WORK ITEM
From start to end, print the entire listing below exactly.

MATERIALS PROVIDED
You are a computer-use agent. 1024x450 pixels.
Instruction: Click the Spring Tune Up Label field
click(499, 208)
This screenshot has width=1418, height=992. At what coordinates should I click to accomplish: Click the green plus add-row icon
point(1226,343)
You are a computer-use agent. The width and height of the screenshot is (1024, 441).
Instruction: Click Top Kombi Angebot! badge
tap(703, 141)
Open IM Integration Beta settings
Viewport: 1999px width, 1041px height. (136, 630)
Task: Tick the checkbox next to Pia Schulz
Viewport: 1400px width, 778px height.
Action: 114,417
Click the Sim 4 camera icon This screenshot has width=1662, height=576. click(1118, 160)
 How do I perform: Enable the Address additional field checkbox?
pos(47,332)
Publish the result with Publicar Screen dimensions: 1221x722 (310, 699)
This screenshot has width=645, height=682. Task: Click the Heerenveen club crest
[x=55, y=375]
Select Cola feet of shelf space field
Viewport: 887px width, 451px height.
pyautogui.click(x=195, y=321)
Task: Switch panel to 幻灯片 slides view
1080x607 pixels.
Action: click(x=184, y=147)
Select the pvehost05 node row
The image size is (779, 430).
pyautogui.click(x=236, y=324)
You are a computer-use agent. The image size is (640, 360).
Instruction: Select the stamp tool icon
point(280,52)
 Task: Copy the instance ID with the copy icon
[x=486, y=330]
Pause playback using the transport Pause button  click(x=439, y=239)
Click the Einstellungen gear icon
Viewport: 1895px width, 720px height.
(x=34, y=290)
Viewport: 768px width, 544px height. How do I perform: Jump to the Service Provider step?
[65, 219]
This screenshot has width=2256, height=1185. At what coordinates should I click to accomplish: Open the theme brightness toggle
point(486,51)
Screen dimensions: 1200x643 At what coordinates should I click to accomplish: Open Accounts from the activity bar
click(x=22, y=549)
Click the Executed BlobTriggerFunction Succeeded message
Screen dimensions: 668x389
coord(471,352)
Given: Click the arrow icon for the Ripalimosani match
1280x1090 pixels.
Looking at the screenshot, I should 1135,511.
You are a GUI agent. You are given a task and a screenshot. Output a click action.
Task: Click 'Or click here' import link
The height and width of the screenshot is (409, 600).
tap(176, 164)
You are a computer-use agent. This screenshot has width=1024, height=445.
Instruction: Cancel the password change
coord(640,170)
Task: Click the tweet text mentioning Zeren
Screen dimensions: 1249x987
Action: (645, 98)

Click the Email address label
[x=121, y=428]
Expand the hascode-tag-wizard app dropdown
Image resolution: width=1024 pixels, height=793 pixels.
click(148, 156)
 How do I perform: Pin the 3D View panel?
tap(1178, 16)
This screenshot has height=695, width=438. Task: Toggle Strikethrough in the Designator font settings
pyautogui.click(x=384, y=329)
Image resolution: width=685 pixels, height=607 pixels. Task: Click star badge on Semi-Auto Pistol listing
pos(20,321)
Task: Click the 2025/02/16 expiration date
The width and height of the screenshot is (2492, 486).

SOLUTION TO THIS EXERCISE
You are a computer-use agent. 1024x450 pixels.
Instruction: Click the Spring Tune Up Label field
click(499, 208)
This screenshot has width=1418, height=992. At what coordinates should I click to accomplish: Click the green plus add-row icon
point(1226,343)
You are a computer-use agent. The width and height of the screenshot is (1024, 441).
Instruction: Click Top Kombi Angebot! badge
tap(703, 141)
Open IM Integration Beta settings
Viewport: 1999px width, 1041px height. (136, 630)
Task: Tick the checkbox next to Pia Schulz
Viewport: 1400px width, 778px height.
Action: 114,417
Click the Sim 4 camera icon This screenshot has width=1662, height=576. click(1118, 160)
 How do I perform: Enable the Address additional field checkbox?
pos(47,332)
Publish the result with Publicar Screen dimensions: 1221x722 (310, 699)
This screenshot has width=645, height=682. Task: Click the Heerenveen club crest
[x=55, y=375]
Select Cola feet of shelf space field
Viewport: 887px width, 451px height.
pyautogui.click(x=195, y=321)
Task: Switch panel to 幻灯片 slides view
1080x607 pixels.
Action: click(x=184, y=147)
Select the pvehost05 node row
The image size is (779, 430).
pyautogui.click(x=236, y=324)
You are a computer-use agent. The image size is (640, 360).
Instruction: Select the stamp tool icon
point(280,52)
 Task: Copy the instance ID with the copy icon
[x=486, y=330]
Pause playback using the transport Pause button  click(x=439, y=239)
Click the Einstellungen gear icon
Viewport: 1895px width, 720px height.
(x=34, y=290)
Viewport: 768px width, 544px height. How do I perform: Jump to the Service Provider step?
[65, 219]
This screenshot has width=2256, height=1185. At what coordinates should I click to accomplish: Open the theme brightness toggle
point(486,51)
Screen dimensions: 1200x643 At what coordinates should I click to accomplish: Open Accounts from the activity bar
click(x=22, y=549)
Click the Executed BlobTriggerFunction Succeeded message
Screen dimensions: 668x389
coord(471,352)
Given: Click the arrow icon for the Ripalimosani match
1280x1090 pixels.
Looking at the screenshot, I should 1135,511.
You are a GUI agent. You are given a task and a screenshot. Output a click action.
Task: Click 'Or click here' import link
The height and width of the screenshot is (409, 600).
tap(176, 164)
You are a computer-use agent. This screenshot has width=1024, height=445.
Instruction: Cancel the password change
coord(640,170)
Task: Click the tweet text mentioning Zeren
Screen dimensions: 1249x987
Action: (645, 98)

Click the Email address label
[x=121, y=428]
Expand the hascode-tag-wizard app dropdown
Image resolution: width=1024 pixels, height=793 pixels.
click(148, 156)
 How do I perform: Pin the 3D View panel?
tap(1178, 16)
This screenshot has height=695, width=438. Task: Toggle Strikethrough in the Designator font settings
pyautogui.click(x=384, y=329)
Image resolution: width=685 pixels, height=607 pixels. Task: Click star badge on Semi-Auto Pistol listing
pos(20,321)
Task: Click the 2025/02/16 expiration date
The width and height of the screenshot is (2492, 486).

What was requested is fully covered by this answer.